# Tag: geo

Last year we managed to solve the first few riddles of the Bourbaki code, but several mysteries still remain. For example, who was the priest performing the Bourbaki-Petard wedding ceremony? The ‘faire part’ identifies him as ‘le P. Adique, de l’Ordre des Diophantiens’.

As with many of these Bourbaki-jokes, this riddle too has several layers. There is the first straightforward mathematical interpretation of the p-adic numbers $latex \hat{\mathbb{Z}}_p$ being used in the study of Diophantine problems.

For example, the local-global, or Hasse principle, asserting that an integral quadratic form has a solution if and only if there are solutions over all p-adic numbers. Helmut Hasse was a German number theorist, held in high esteem by the Bourbaki group.

After graduating from the ENS in 1929, Claude Chevalley spent some time at the University of Marburg, studying under Helmut Hasse. Hasse had come to Marburg when Kurt Hensel (who invented the p-adic numbers in 1902) retired in 1930.

Hasse picked up a question from E. Artin’s dissertation about the zeta function of an algebraic curve over a finite field and achieved the first breakthrough establishing the conjectured property for zeta functions of elliptic curves (genus one).

Extending this result to higher genus was the principal problem Andre Weil was working on at the time of the wedding-card-joke. In 1940 he would be able to settle the general case. What we now know as the Hasse-Weil theorem implies that the number N(p) of rational points of an elliptic curve over the finite field Z/pZ, where p is a prime, can differ from the mean value p+1 by at most twice the square root of p.

So, Helmut Hasse is a passable candidate for the first-level, mathematical, decoding of ‘le P. adique’.

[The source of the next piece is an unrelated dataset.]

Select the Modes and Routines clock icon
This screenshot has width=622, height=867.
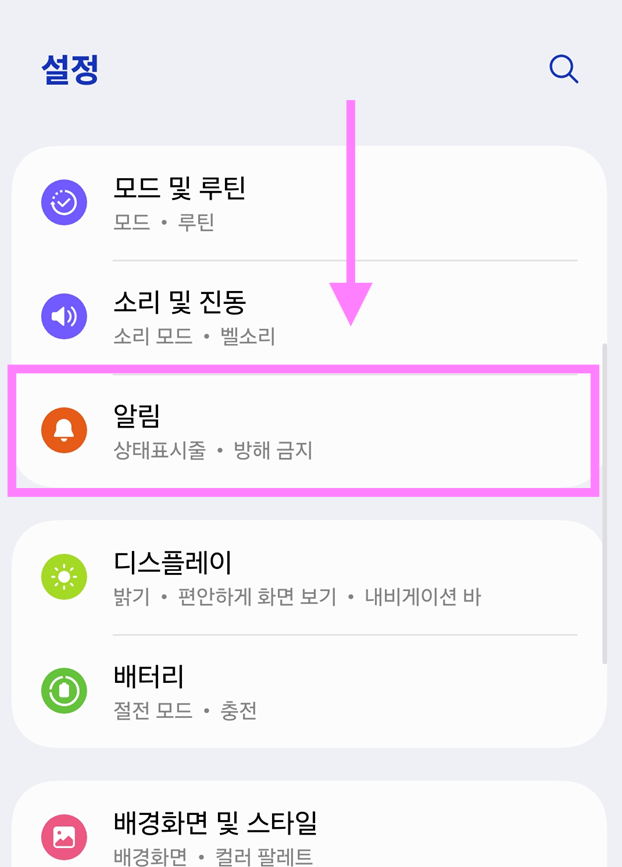coord(64,203)

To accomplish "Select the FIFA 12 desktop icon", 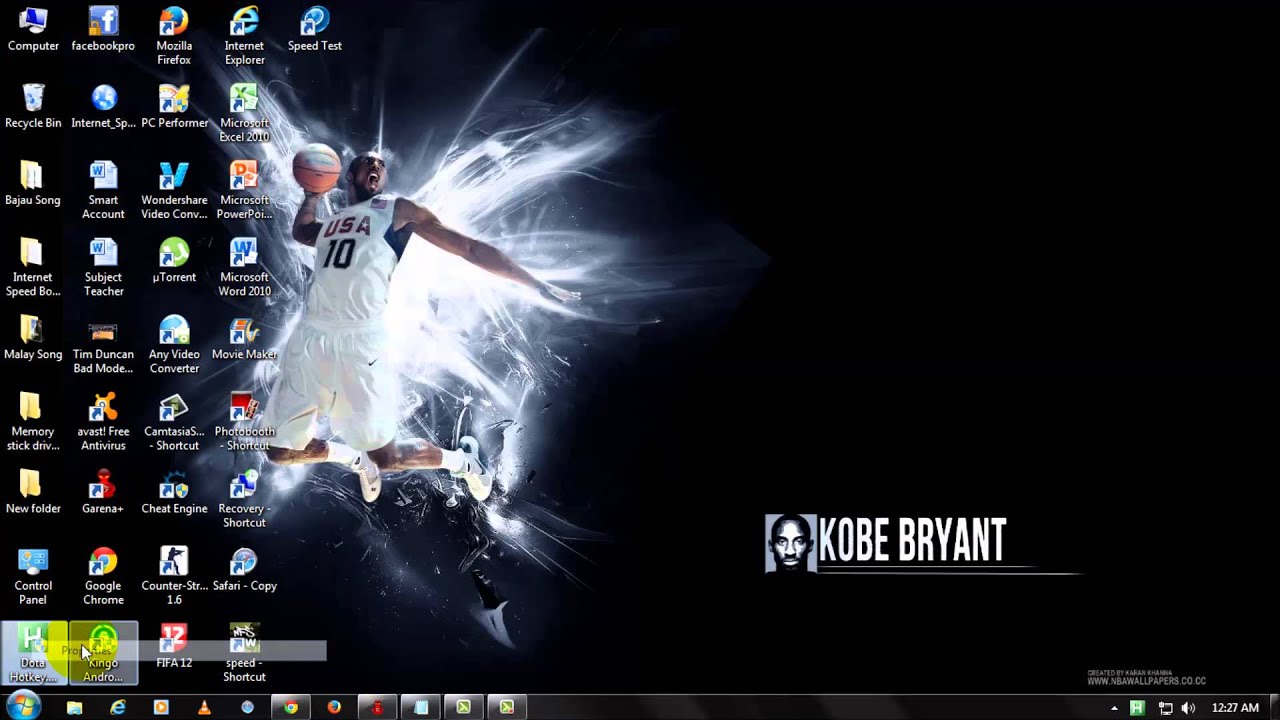I will click(174, 647).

However, there is often a deeper and more subtle reading of a Bourbaki-joke, intended to be understood only by the select inner circle of ‘normaliens’ (graduates of the Ecole Normale Superieure). Usually, this second-level interpretation requires knowledge of events or locations within the 5-th arrondissement of Paris, the large neighborhood of the ENS.

For an outsider (both non-Parisian and non-normalien) decoding this hidden message is substantially harder and requires a good deal of luck.

As it happens, I’m going through a ‘Weil-phase’ and just started reading the three main Weil-biographies : Andre Weil the Apprenticeship of a Mathematician, Chez les Weil : André et Simone by Sylvie Weil and La vie de Simone Weil by Simone Petrement.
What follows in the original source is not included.